Proactively, Santa Clara Fire Department (SCFD) emergency responders survey the creeks and clear them of tree limbs and debris that would impede water flow. They train annually for swift water rescue, simulating actual rescues–usually in local creeks. And while the SCFD stands ready to assist other communities in an emergency, it has not needed to do so this year.
City Emergency Services Coordinator Lisa Schoenthal at SCFD works in partnership with the County Office of Emergency Services to coordinate information and resources. During the severe storms, she took part sometimes three or four times a day in conference calls the County office facilitated.
Within Santa Clara, Schoenthal coordinates emergency response with all City departments, including Silicon Valley Power.
“Technically, I’m always on 24-hour standby. We’re always ready to provide services to support our community if needed–any time, day or night,” said Schoenthal. “I have been especially vigilant during this time.”
In an emergency or high security situation such as Super Bowl 50 at Levi’s Stadium in Feb. 2016, the City emergency response team operates out of an undisclosed location as part of its security plan. The City contacts residents using the Alert Santa Clara County emergency notification system (www.sccgov.org/sites/alertscc), social media and, if residents are signed up, Nixle (www.nixle.com).
The Santa Clara County Water District (www.valleywater.org), which manages about 275 miles of county creeks, 10 reservoirs and three water treatment plants, is a source of timely information.

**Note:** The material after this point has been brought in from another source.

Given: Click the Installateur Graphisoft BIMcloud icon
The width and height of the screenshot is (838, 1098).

It also maintains reports on historic floods dating from 1955. To see if your property is in a Special Flood Hazard Area, called a “100-year floodplain,” check the Central Park Library or call the City Planning Department, (408) 615-2450.
“We’ve had many years of drought, but it’s important to remain vigilant and prepared to respond to water emergencies. Also, it reminds us how important it is to be prepared for any large-scale emergency and have supplies on hand,” said Chief Kelly.

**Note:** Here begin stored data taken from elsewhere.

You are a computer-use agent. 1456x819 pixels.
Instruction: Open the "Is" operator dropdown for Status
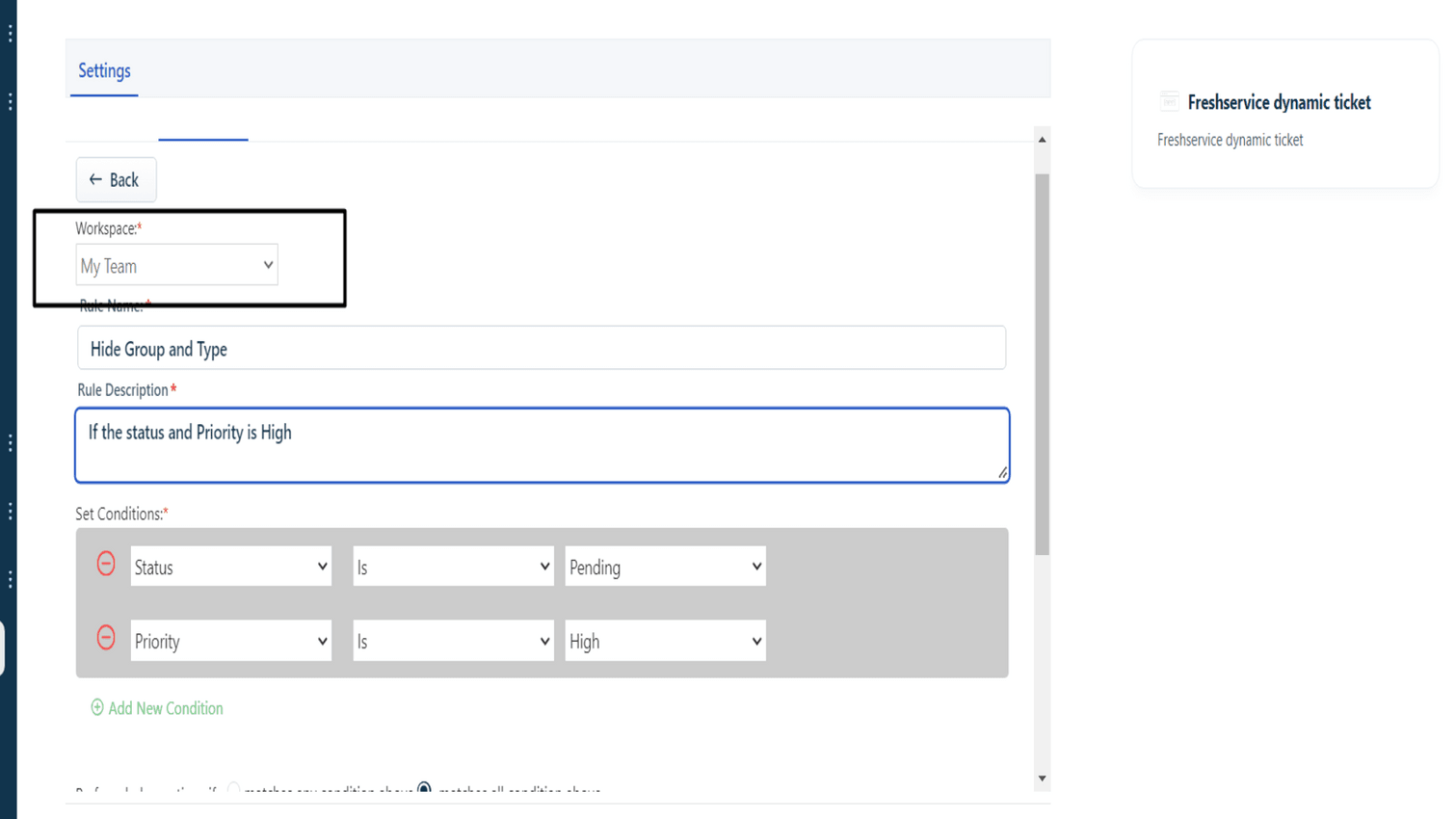(x=453, y=567)

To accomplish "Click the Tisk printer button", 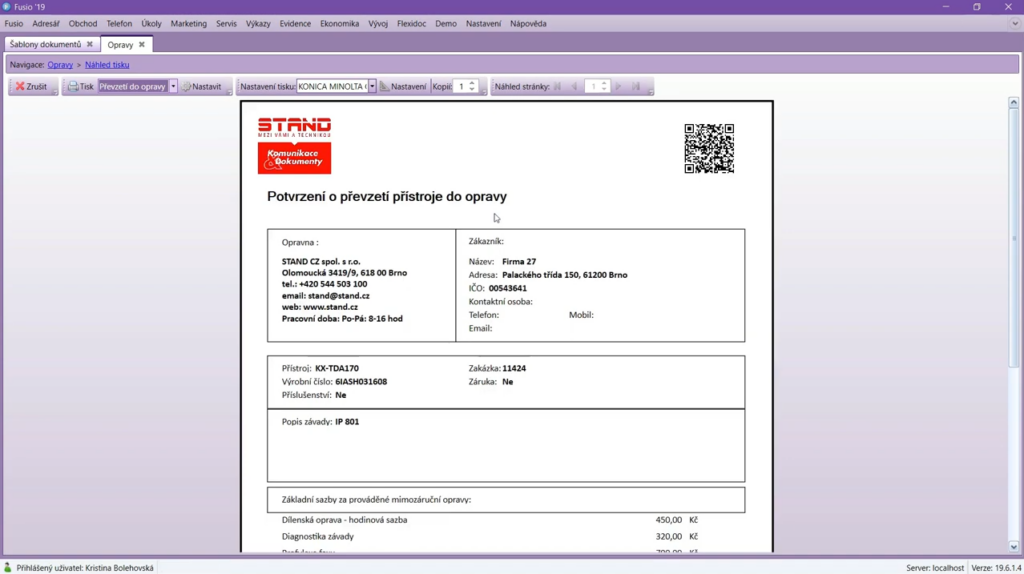I will coord(80,87).
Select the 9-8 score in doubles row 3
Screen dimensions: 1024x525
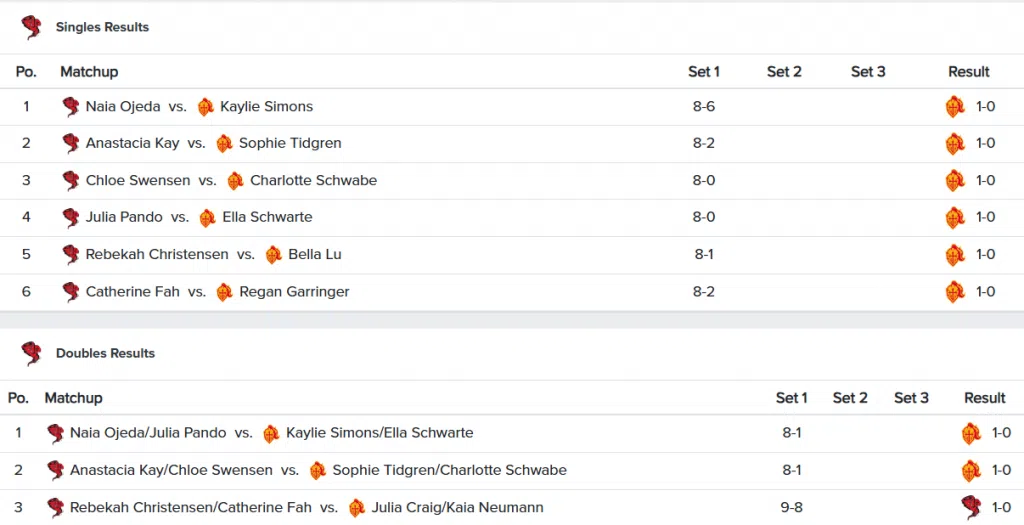tap(792, 507)
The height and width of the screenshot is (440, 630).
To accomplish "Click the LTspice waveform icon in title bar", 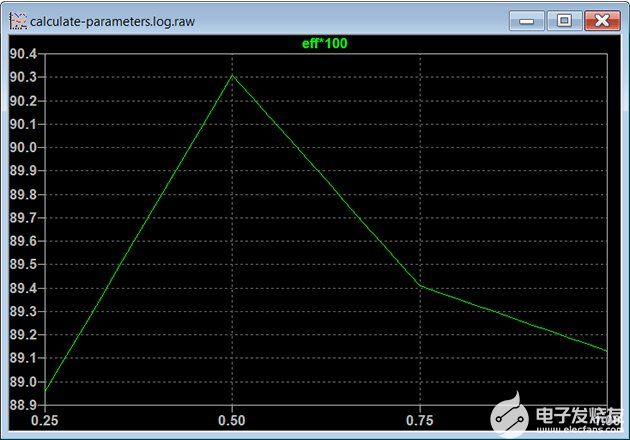I will (x=17, y=20).
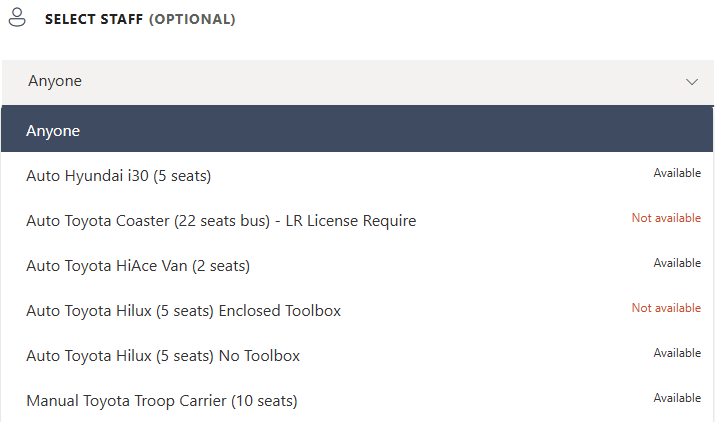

“The Community Emergency Response Team Citizens’ Academy (CERT) program is designed to help residents to be self-sufficient after a major disaster, when the scope of incidents can be overwhelming, and the need for a well-trained civilian work force can be invaluable,” said Kelly.
Visit www.santaclaraca.gov/CERT for the 2017 first responder training schedule and other emergency information. A free, three-hour disaster preparedness course is offered four times a year. The next one is scheduled June 6, 6-9 p.m. at the Fire Training Center.
“There is no boredom or panic in emergency management. We plan, train, drill and exercise on an on-going basis so we can remain calm when we need to respond,” said Schoenthal, who had just spent the day at a County earthquake exercise.